Our clinical statement includes tables for sequencing and copy number variants that include basic variant information (genomic coordinates, HGVS nomenclature, zygosity, allele frequencies, in silico predictions, OMIM phenotypes and classification of the variant). In addition, the statement includes detailed descriptions of the variant, gene and phenotype(s) including the role of the specific gene in human disease, the mutation profile, information about the gene’s variation in population cohorts and detailed information about related phenotypes. We also provide links to the references used, and mutation databases to help our customers further evaluate the reported findings if desired. The conclusion summarizes all of the existing information and provides our rationale for the classification of the variant.

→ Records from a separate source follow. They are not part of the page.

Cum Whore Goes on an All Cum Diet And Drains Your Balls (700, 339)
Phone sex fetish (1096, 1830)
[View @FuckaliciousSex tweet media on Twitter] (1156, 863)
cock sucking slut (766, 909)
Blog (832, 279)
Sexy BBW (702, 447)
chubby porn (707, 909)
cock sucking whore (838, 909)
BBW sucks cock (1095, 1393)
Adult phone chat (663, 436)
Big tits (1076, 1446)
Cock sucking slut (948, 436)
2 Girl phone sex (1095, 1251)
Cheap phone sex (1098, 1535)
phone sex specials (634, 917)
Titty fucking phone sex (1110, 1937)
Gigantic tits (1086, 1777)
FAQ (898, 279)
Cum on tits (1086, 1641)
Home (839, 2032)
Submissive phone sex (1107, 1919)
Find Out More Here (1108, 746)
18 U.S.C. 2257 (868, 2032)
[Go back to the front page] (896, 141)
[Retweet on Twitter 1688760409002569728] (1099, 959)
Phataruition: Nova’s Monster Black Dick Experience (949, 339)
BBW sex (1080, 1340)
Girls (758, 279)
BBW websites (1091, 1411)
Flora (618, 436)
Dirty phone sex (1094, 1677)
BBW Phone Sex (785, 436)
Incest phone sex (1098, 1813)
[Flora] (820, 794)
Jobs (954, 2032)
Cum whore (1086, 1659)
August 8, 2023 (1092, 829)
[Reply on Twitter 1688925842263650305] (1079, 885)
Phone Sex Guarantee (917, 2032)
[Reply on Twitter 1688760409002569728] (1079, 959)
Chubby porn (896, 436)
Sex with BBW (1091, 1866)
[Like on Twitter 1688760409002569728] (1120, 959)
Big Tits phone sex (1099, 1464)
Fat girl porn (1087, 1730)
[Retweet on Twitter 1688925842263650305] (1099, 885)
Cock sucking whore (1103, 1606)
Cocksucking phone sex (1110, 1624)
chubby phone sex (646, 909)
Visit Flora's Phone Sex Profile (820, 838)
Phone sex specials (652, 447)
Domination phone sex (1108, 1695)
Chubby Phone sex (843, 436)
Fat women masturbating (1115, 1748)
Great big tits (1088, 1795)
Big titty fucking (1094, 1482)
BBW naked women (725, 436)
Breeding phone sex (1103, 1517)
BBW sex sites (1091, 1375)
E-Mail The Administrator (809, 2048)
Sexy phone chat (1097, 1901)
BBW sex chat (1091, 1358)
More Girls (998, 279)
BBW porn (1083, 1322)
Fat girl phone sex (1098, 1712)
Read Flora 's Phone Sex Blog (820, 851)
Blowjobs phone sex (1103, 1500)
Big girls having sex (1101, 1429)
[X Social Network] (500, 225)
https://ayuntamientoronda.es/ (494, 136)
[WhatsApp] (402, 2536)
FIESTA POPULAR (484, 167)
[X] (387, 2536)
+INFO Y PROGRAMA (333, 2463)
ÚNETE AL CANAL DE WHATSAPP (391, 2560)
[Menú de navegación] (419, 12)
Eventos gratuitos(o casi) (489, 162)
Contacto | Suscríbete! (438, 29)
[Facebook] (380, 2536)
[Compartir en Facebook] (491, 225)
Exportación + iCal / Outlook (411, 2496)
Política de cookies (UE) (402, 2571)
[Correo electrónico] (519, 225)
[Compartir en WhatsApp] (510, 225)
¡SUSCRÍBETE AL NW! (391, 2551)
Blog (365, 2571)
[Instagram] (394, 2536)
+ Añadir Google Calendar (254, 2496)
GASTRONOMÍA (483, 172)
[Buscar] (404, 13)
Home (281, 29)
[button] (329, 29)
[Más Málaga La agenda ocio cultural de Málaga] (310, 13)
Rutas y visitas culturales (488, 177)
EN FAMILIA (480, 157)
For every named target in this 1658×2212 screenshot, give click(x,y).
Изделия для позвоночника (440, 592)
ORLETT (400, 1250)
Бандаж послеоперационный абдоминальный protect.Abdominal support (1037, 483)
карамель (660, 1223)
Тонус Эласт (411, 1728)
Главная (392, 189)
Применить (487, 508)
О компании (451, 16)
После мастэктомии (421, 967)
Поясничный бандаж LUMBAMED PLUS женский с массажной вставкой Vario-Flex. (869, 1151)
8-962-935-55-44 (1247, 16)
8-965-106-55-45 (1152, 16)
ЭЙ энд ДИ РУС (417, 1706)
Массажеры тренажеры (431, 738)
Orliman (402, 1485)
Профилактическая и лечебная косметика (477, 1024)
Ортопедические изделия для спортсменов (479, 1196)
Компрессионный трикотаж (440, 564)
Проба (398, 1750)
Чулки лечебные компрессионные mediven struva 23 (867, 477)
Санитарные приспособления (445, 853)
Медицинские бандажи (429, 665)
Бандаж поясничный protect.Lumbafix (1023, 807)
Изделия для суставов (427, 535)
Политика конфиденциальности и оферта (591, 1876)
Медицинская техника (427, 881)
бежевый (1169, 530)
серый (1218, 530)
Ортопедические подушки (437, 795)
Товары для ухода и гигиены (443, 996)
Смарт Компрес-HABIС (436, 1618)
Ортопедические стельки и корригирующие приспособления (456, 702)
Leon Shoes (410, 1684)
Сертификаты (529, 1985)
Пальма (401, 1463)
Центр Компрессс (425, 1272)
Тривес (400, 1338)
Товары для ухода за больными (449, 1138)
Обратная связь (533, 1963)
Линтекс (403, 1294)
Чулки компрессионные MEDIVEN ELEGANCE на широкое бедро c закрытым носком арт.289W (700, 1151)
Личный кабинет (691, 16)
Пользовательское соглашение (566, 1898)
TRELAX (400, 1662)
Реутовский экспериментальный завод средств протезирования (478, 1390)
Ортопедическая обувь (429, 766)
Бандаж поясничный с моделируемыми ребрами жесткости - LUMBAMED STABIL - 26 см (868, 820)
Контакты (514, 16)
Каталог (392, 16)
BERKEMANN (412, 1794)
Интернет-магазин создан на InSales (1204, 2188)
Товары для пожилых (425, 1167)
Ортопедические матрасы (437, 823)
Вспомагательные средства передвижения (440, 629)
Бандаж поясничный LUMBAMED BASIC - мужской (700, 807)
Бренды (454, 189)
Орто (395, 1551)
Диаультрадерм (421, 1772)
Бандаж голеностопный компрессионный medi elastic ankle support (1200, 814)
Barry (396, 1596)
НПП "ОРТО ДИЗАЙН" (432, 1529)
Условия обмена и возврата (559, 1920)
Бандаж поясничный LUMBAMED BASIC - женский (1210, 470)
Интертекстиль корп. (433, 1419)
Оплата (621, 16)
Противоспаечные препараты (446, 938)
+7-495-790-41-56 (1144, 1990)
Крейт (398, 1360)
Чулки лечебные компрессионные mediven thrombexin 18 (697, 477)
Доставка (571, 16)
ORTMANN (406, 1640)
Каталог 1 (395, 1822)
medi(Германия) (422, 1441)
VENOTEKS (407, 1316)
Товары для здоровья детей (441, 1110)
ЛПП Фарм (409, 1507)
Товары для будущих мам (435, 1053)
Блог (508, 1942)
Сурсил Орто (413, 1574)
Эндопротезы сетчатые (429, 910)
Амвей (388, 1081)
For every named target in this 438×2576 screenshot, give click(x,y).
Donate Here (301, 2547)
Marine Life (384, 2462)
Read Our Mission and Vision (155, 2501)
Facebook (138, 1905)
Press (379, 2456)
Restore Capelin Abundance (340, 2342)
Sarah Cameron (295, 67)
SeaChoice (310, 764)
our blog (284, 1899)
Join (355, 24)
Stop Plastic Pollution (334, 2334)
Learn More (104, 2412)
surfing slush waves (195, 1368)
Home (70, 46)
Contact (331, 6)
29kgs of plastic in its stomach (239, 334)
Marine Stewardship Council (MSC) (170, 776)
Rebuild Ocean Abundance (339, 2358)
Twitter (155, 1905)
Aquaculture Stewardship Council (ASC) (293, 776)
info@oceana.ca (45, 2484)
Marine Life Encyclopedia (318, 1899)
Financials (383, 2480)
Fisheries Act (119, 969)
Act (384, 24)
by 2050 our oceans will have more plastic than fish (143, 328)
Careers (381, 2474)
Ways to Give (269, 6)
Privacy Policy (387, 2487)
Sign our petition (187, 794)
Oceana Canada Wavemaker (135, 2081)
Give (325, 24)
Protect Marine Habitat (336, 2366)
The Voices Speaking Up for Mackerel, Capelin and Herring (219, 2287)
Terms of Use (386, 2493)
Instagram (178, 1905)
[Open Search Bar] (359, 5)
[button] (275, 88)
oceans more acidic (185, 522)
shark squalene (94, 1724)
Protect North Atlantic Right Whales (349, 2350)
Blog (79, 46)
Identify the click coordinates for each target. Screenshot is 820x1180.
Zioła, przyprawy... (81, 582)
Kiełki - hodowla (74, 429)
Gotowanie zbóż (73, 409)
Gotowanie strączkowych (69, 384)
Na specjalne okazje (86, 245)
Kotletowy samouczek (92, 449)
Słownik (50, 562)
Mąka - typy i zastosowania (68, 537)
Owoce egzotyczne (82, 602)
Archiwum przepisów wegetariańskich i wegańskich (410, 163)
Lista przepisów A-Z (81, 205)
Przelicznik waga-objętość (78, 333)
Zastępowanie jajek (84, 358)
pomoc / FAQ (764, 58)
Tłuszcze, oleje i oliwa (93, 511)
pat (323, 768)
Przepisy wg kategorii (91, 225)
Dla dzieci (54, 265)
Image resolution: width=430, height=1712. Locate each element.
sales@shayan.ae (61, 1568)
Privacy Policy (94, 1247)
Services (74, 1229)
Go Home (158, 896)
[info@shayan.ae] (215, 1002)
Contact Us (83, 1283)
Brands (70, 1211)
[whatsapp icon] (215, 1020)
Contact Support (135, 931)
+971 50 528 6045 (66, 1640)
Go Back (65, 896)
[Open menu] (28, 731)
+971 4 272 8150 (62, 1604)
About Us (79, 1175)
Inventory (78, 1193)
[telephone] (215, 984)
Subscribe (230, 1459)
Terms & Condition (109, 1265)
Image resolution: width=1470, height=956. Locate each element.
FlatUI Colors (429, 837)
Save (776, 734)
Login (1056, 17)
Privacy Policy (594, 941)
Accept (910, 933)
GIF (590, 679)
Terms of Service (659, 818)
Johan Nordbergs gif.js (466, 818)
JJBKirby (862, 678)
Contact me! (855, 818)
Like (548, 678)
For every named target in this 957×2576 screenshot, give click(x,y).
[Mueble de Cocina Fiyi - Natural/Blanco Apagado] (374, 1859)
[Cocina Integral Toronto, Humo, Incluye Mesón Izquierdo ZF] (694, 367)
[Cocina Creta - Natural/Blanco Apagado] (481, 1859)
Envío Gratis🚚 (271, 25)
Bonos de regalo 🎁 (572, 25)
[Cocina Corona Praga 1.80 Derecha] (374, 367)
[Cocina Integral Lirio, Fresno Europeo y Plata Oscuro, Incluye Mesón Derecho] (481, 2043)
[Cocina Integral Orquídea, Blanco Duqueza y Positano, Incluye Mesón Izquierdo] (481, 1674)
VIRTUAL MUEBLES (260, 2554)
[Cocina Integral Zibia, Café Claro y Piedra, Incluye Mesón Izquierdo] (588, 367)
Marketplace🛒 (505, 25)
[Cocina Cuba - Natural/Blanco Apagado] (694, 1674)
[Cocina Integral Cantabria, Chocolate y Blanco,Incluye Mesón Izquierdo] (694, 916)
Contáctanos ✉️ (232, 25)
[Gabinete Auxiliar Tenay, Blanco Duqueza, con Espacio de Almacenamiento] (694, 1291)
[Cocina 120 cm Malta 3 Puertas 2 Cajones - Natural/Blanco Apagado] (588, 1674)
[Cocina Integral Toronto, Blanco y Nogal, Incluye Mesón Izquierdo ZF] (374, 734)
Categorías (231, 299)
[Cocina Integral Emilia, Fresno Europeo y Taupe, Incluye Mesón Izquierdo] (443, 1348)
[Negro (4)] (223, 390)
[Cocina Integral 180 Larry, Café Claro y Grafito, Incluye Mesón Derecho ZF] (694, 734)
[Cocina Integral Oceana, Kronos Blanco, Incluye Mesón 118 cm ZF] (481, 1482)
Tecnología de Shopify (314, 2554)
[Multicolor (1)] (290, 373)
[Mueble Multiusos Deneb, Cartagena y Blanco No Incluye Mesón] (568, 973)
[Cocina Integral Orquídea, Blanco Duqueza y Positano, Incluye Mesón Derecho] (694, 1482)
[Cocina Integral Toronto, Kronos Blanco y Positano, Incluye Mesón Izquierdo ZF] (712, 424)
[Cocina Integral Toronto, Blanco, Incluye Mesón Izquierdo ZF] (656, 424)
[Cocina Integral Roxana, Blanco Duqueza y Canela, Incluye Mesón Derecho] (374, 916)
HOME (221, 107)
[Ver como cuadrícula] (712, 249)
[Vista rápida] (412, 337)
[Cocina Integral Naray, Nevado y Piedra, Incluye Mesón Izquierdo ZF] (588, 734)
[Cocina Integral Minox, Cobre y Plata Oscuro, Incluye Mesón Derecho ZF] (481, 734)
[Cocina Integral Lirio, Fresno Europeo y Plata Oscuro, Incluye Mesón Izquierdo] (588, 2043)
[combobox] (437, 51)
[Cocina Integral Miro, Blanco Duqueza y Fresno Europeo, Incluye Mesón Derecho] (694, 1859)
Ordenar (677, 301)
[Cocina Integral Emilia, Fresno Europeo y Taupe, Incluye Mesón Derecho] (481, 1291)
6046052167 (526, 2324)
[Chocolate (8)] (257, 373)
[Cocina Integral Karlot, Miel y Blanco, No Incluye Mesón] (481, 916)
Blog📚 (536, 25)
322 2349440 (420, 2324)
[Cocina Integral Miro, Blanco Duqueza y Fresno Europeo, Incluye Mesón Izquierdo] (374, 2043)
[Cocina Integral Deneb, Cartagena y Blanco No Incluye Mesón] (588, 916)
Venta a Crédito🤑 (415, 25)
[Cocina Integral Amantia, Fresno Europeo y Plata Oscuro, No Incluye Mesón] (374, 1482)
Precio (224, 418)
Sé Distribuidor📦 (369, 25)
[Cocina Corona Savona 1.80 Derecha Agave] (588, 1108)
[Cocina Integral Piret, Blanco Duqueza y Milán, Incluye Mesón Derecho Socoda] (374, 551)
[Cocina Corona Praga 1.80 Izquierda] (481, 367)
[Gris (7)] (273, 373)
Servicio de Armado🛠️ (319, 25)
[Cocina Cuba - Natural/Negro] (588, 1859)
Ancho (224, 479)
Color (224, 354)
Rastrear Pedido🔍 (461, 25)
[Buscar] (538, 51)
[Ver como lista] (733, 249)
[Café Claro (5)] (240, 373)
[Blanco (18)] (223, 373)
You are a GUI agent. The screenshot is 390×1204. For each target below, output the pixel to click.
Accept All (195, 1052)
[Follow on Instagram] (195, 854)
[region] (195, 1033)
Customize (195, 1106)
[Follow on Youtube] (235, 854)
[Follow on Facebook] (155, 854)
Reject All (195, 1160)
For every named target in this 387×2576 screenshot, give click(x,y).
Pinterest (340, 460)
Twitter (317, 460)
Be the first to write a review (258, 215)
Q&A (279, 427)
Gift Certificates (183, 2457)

Identification of pathogenic or likely pathogenic variants in dominant disorders or their combinations in different alleles in recessive disorders are considered molecular confirmation of the clinical diagnosis. In these cases, family member testing can be used for risk stratification within the family. In the case of variants of uncertain significance (VUS), we do not recommend family member risk stratification based on the VUS result. Furthermore, in the case of VUS, we do not recommend the use of genetic information in patient management or genetic counselling.

Our Clinical interpretation team analyses millions of variants from thousands of individuals with rare diseases. Thus, our database, and our understanding of variants and related phenotypes, is growing by leaps and bounds. Our laboratories are therefore well positioned to re-classify previously reported variants as new information becomes available. If a variant previously reported by GHC Genetics is re-classified, our laboratories will issue a follow-up statement to the original ordering health care provider at no additional cost.